Prendere atto che le culture politiche sono esaurite è importante ma, al contempo, noi abbiamo anche il dovere di indicare quali sono le strade concrete che si debbono percorrere per ricreare un confronto politico serio e credibile tra i vari soggetti in campo. 

In una interessante, e lunga, intervista rilasciata da Pier Luigi Castagnetti al quotidiano “Domani” viene riproposta e affrontata la questione del “superamento delle culture politiche del novecento”. Una osservazione nota, e da tempo dibattuta, ma che richiede un supplemento di riflessione perchè semplicemente ne vale la pena. Del resto, che le culture politiche non alimentino più i partiti contemporanei è cosa nota. Almeno da quando i partiti italiani non sono più espressione di filoni ideali e di tradizioni culturali ma, molto più banalmente, il diretto prolungamento delle fortune e della popolarità del “capo” partito. Tutto, cioè, dipende dal tasso di simpatia e di empatia del capo. Con tanti saluti alla concezione del partito che affonda le sue radici in una cultura politica, al partito comunità e, soprattutto, ad un confronto tra visioni politiche ancorate ad un universo valoriale definito. 

Di qui il trionfo del trasformismo parlamentare e dell’opportunismo politico. L’esempio classico di questo malcostume politico, di questa decadenza culturale e di questo smarrimento etico lo offre quasi quotidianamente quello strano e singolare partito che risponde al nome dei 5 stelle. E questo perchè nell’arco di appena 3 anni questo partito ha fatto tutto e il contrario di tutto. Ha detto tutto e il contrario di tutto. E lo dico senza alcun accenno polemico ma per la semplice ragione che un partito senza identità e senza cultura politica – elementi da sempre teorizzati e praticati da quella formazione politica – riduce la politica ad un mercanteggiamento continuo privo di qualsiasi riferimento ideale e di qualunque coerenza politica.

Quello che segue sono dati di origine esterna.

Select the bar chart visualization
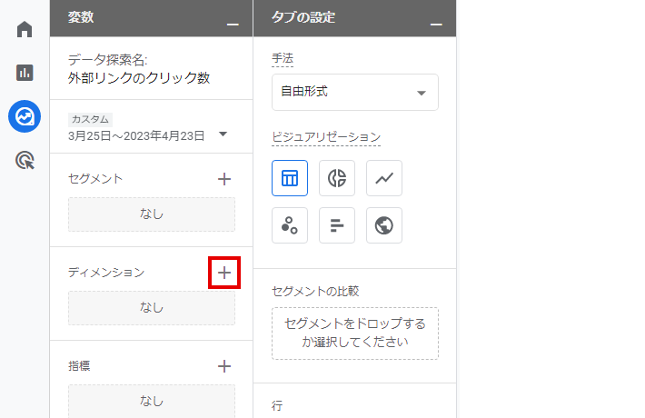The image size is (645, 418). tap(337, 225)
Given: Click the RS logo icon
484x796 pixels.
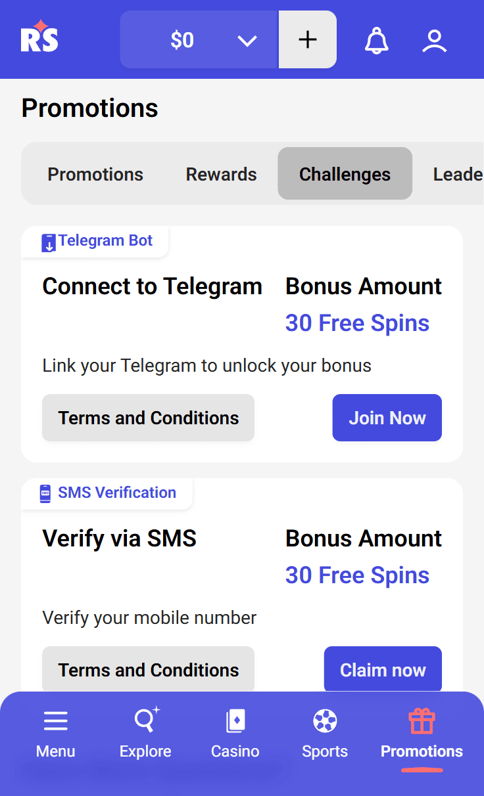Looking at the screenshot, I should (x=39, y=37).
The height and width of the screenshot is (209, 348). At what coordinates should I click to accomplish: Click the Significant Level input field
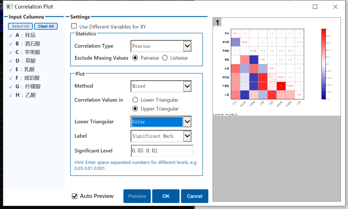click(x=162, y=151)
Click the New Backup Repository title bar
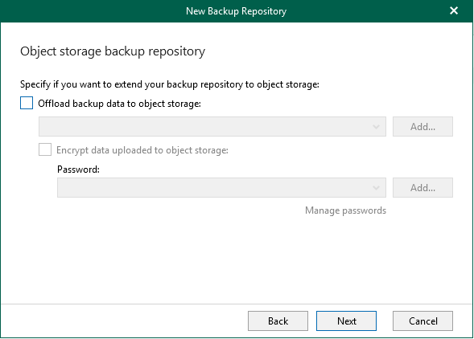474x339 pixels. pyautogui.click(x=236, y=11)

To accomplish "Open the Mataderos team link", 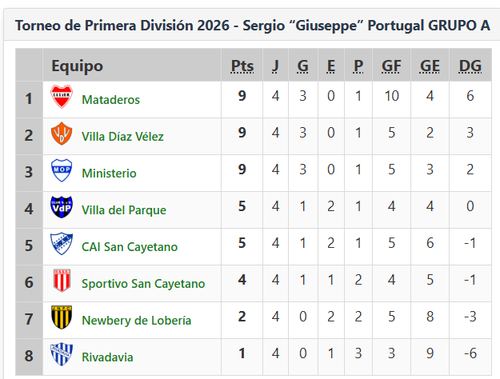I will (x=110, y=100).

Ora, prendere atto che le culture politiche sono esaurite è importante ma, al contempo, noi abbiamo anche il dovere di indicare quali sono le strade concrete che si debbono percorrere per ricreare un confronto politico serio e credibile tra i vari soggetti in campo. Se i partiti identitari non sono più riproponibili – e lo abbiamo sperimentato in questi ultimi anni dopo i ripetuti fallimenti di chi, seppur in buona fede, ha cercato di mettere in campo esperienze politiche riconducibili ad un impianto identitario – abbiamo, però, la necessità di individuare anche le strade attorno alle quali si qualifica e si articola un confronto politico. Perchè altrimenti il tutto si riduce inesorabilmente ad un gioco delle parti dove prevalgono il trasformismo, l’opportunismo e la ricerca del potere fine a se stesso. E dove perderebbero di significato le stesse categorie di destra, di sinistra e di centro. E questo perchè quando tramontano le culture politiche difficilmente regge lo scontro e la stessa polemica tra i vari schieramenti. Se non per ragioni di puro potere e di mera convenienza momentanea.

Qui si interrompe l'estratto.